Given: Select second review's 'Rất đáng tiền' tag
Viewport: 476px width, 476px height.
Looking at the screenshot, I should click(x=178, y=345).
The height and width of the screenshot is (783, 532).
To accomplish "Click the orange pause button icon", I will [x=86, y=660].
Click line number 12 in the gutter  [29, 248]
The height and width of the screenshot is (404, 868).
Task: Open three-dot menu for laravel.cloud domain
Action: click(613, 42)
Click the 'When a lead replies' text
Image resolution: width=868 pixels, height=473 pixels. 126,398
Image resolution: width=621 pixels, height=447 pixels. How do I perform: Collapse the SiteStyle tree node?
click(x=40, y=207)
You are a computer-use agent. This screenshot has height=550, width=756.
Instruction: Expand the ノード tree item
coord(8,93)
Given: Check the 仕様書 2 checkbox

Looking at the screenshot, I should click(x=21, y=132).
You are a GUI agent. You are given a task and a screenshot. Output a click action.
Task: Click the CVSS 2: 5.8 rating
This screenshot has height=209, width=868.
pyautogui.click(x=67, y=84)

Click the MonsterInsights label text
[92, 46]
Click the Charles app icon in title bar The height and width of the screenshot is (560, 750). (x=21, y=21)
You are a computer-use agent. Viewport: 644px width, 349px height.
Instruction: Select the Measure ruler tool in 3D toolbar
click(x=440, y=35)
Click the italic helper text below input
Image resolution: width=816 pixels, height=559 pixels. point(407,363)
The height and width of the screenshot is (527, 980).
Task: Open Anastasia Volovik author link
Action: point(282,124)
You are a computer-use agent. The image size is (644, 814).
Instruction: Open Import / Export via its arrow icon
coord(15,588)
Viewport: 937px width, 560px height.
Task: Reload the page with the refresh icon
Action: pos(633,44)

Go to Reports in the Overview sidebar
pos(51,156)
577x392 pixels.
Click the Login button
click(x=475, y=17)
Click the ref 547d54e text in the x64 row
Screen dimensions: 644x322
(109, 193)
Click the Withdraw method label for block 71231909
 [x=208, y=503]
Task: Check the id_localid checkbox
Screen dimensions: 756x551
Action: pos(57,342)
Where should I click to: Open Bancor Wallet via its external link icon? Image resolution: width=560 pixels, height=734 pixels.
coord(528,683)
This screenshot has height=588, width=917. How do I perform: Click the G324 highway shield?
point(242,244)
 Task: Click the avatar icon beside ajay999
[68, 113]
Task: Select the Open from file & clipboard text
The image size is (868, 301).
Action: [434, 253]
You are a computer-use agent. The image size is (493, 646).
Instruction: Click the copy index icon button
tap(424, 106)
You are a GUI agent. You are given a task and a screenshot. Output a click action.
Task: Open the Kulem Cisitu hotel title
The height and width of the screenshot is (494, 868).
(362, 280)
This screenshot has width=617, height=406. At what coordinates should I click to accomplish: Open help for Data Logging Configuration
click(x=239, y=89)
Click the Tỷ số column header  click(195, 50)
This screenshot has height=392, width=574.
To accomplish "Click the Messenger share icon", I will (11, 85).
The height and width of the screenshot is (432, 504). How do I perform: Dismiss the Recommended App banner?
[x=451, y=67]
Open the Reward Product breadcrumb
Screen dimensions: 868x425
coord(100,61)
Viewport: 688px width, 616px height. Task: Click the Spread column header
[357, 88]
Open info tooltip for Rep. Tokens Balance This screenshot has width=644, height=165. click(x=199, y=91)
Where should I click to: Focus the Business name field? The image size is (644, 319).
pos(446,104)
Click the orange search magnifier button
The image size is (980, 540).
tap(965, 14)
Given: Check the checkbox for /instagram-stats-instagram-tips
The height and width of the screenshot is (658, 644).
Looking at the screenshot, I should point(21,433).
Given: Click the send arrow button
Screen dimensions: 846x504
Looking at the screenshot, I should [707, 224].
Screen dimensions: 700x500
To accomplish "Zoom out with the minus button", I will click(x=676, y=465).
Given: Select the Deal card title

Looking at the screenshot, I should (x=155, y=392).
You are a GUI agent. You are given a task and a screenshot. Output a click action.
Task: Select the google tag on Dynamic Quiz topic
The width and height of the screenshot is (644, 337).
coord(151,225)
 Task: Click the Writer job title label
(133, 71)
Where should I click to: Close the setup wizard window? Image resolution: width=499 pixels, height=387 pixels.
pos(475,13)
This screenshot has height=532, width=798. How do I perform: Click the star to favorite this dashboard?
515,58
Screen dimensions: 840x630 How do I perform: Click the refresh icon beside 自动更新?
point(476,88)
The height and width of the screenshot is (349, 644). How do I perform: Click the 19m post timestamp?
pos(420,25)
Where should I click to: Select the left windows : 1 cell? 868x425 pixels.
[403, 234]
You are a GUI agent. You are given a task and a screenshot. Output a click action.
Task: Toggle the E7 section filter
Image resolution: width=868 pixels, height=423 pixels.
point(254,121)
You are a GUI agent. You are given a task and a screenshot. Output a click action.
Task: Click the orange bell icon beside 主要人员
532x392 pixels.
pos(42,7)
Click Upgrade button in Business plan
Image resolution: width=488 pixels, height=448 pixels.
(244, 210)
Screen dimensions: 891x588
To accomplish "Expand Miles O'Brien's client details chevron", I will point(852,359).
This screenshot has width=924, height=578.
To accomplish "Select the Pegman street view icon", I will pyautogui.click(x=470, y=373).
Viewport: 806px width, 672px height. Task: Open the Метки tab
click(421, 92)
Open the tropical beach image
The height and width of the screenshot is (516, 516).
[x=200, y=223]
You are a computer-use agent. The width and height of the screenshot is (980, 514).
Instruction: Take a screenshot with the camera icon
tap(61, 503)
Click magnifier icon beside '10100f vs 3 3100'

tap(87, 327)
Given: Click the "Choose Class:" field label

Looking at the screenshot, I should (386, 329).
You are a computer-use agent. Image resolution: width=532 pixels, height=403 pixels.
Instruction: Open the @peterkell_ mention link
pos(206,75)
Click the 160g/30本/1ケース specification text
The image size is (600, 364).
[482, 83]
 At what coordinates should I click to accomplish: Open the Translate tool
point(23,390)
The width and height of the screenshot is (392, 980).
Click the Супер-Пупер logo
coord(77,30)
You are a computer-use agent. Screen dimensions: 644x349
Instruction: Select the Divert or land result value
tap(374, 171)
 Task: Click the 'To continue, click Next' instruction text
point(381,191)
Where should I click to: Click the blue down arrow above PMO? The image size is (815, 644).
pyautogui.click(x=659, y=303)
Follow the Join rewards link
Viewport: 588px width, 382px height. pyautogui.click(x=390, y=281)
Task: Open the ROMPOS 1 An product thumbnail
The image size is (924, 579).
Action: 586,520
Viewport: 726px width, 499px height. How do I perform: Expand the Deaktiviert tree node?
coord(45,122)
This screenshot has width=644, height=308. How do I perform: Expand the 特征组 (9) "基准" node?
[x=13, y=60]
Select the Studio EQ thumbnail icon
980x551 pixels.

**To do**
Write out, please, all of the material above exactly as written.

**Response**
Given: Select second review's 'Rất đáng tiền' tag
Viewport: 476px width, 476px height.
Looking at the screenshot, I should click(x=178, y=345).
The height and width of the screenshot is (783, 532).
To accomplish "Click the orange pause button icon", I will [x=86, y=660].
Click line number 12 in the gutter  [29, 248]
The height and width of the screenshot is (404, 868).
Task: Open three-dot menu for laravel.cloud domain
Action: click(613, 42)
Click the 'When a lead replies' text
Image resolution: width=868 pixels, height=473 pixels. 126,398
Image resolution: width=621 pixels, height=447 pixels. How do I perform: Collapse the SiteStyle tree node?
click(x=40, y=207)
You are a computer-use agent. This screenshot has height=550, width=756.
Instruction: Expand the ノード tree item
coord(8,93)
Given: Check the 仕様書 2 checkbox

Looking at the screenshot, I should click(x=21, y=132).
You are a GUI agent. You are given a task and a screenshot. Output a click action.
Task: Click the CVSS 2: 5.8 rating
This screenshot has height=209, width=868.
pyautogui.click(x=67, y=84)

Click the MonsterInsights label text
[92, 46]
Click the Charles app icon in title bar The height and width of the screenshot is (560, 750). (x=21, y=21)
You are a computer-use agent. Viewport: 644px width, 349px height.
Instruction: Select the Measure ruler tool in 3D toolbar
click(x=440, y=35)
Click the italic helper text below input
Image resolution: width=816 pixels, height=559 pixels. point(407,363)
The height and width of the screenshot is (527, 980).
Task: Open Anastasia Volovik author link
Action: point(282,124)
You are a computer-use agent. The image size is (644, 814).
Instruction: Open Import / Export via its arrow icon
coord(15,588)
Viewport: 937px width, 560px height.
Task: Reload the page with the refresh icon
Action: pos(633,44)

Go to Reports in the Overview sidebar
pos(51,156)
577x392 pixels.
Click the Login button
click(x=475, y=17)
Click the ref 547d54e text in the x64 row
Screen dimensions: 644x322
(109, 193)
Click the Withdraw method label for block 71231909
 [x=208, y=503]
Task: Check the id_localid checkbox
Screen dimensions: 756x551
Action: pos(57,342)
Where should I click to: Open Bancor Wallet via its external link icon? Image resolution: width=560 pixels, height=734 pixels.
coord(528,683)
This screenshot has height=588, width=917. How do I perform: Click the G324 highway shield?
point(242,244)
 Task: Click the avatar icon beside ajay999
[68, 113]
Task: Select the Open from file & clipboard text
The image size is (868, 301).
Action: [434, 253]
You are a computer-use agent. The image size is (493, 646).
Instruction: Click the copy index icon button
tap(424, 106)
You are a GUI agent. You are given a task and a screenshot. Output a click action.
Task: Open the Kulem Cisitu hotel title
The height and width of the screenshot is (494, 868).
(362, 280)
This screenshot has width=617, height=406. At what coordinates should I click to accomplish: Open help for Data Logging Configuration
click(x=239, y=89)
Click the Tỷ số column header  click(195, 50)
This screenshot has height=392, width=574.
To accomplish "Click the Messenger share icon", I will (11, 85).
The height and width of the screenshot is (432, 504). How do I perform: Dismiss the Recommended App banner?
[x=451, y=67]
Open the Reward Product breadcrumb
Screen dimensions: 868x425
coord(100,61)
Viewport: 688px width, 616px height. Task: Click the Spread column header
[357, 88]
Open info tooltip for Rep. Tokens Balance This screenshot has width=644, height=165. click(x=199, y=91)
Where should I click to: Focus the Business name field? The image size is (644, 319).
pos(446,104)
Click the orange search magnifier button
The image size is (980, 540).
tap(965, 14)
Given: Check the checkbox for /instagram-stats-instagram-tips
The height and width of the screenshot is (658, 644).
Looking at the screenshot, I should point(21,433).
Given: Click the send arrow button
Screen dimensions: 846x504
Looking at the screenshot, I should [707, 224].
Screen dimensions: 700x500
To accomplish "Zoom out with the minus button", I will click(x=676, y=465).
Given: Select the Deal card title

Looking at the screenshot, I should (x=155, y=392).
You are a GUI agent. You are given a task and a screenshot. Output a click action.
Task: Select the google tag on Dynamic Quiz topic
The width and height of the screenshot is (644, 337).
coord(151,225)
 Task: Click the Writer job title label
(133, 71)
Where should I click to: Close the setup wizard window? Image resolution: width=499 pixels, height=387 pixels.
pos(475,13)
This screenshot has height=532, width=798. How do I perform: Click the star to favorite this dashboard?
515,58
Screen dimensions: 840x630 How do I perform: Click the refresh icon beside 自动更新?
point(476,88)
The height and width of the screenshot is (349, 644). How do I perform: Click the 19m post timestamp?
pos(420,25)
Where should I click to: Select the left windows : 1 cell? 868x425 pixels.
[403, 234]
You are a GUI agent. You are given a task and a screenshot. Output a click action.
Task: Toggle the E7 section filter
Image resolution: width=868 pixels, height=423 pixels.
point(254,121)
You are a GUI agent. You are given a task and a screenshot. Output a click action.
Task: Click the orange bell icon beside 主要人员
532x392 pixels.
pos(42,7)
Click Upgrade button in Business plan
Image resolution: width=488 pixels, height=448 pixels.
(244, 210)
Screen dimensions: 891x588
To accomplish "Expand Miles O'Brien's client details chevron", I will point(852,359).
This screenshot has width=924, height=578.
To accomplish "Select the Pegman street view icon", I will pyautogui.click(x=470, y=373).
Viewport: 806px width, 672px height. Task: Open the Метки tab
click(421, 92)
Open the tropical beach image
The height and width of the screenshot is (516, 516).
[x=200, y=223]
You are a computer-use agent. The width and height of the screenshot is (980, 514).
Instruction: Take a screenshot with the camera icon
tap(61, 503)
Click magnifier icon beside '10100f vs 3 3100'

tap(87, 327)
Given: Click the "Choose Class:" field label

Looking at the screenshot, I should (386, 329).
You are a computer-use agent. Image resolution: width=532 pixels, height=403 pixels.
Instruction: Open the @peterkell_ mention link
pos(206,75)
Click the 160g/30本/1ケース specification text
The image size is (600, 364).
[482, 83]
 At what coordinates should I click to accomplish: Open the Translate tool
point(23,390)
The width and height of the screenshot is (392, 980).
Click the Супер-Пупер logo
coord(77,30)
You are a computer-use agent. Screen dimensions: 644x349
Instruction: Select the Divert or land result value
tap(374, 171)
 Task: Click the 'To continue, click Next' instruction text
point(381,191)
Where should I click to: Click the blue down arrow above PMO? The image size is (815, 644).
pyautogui.click(x=659, y=303)
Follow the Join rewards link
Viewport: 588px width, 382px height. pyautogui.click(x=390, y=281)
Task: Open the ROMPOS 1 An product thumbnail
The image size is (924, 579).
Action: 586,520
Viewport: 726px width, 499px height. How do I perform: Expand the Deaktiviert tree node?
coord(45,122)
This screenshot has width=644, height=308. How do I perform: Expand the 特征组 (9) "基准" node?
[x=13, y=60]
Select the Studio EQ thumbnail icon
980x551 pixels.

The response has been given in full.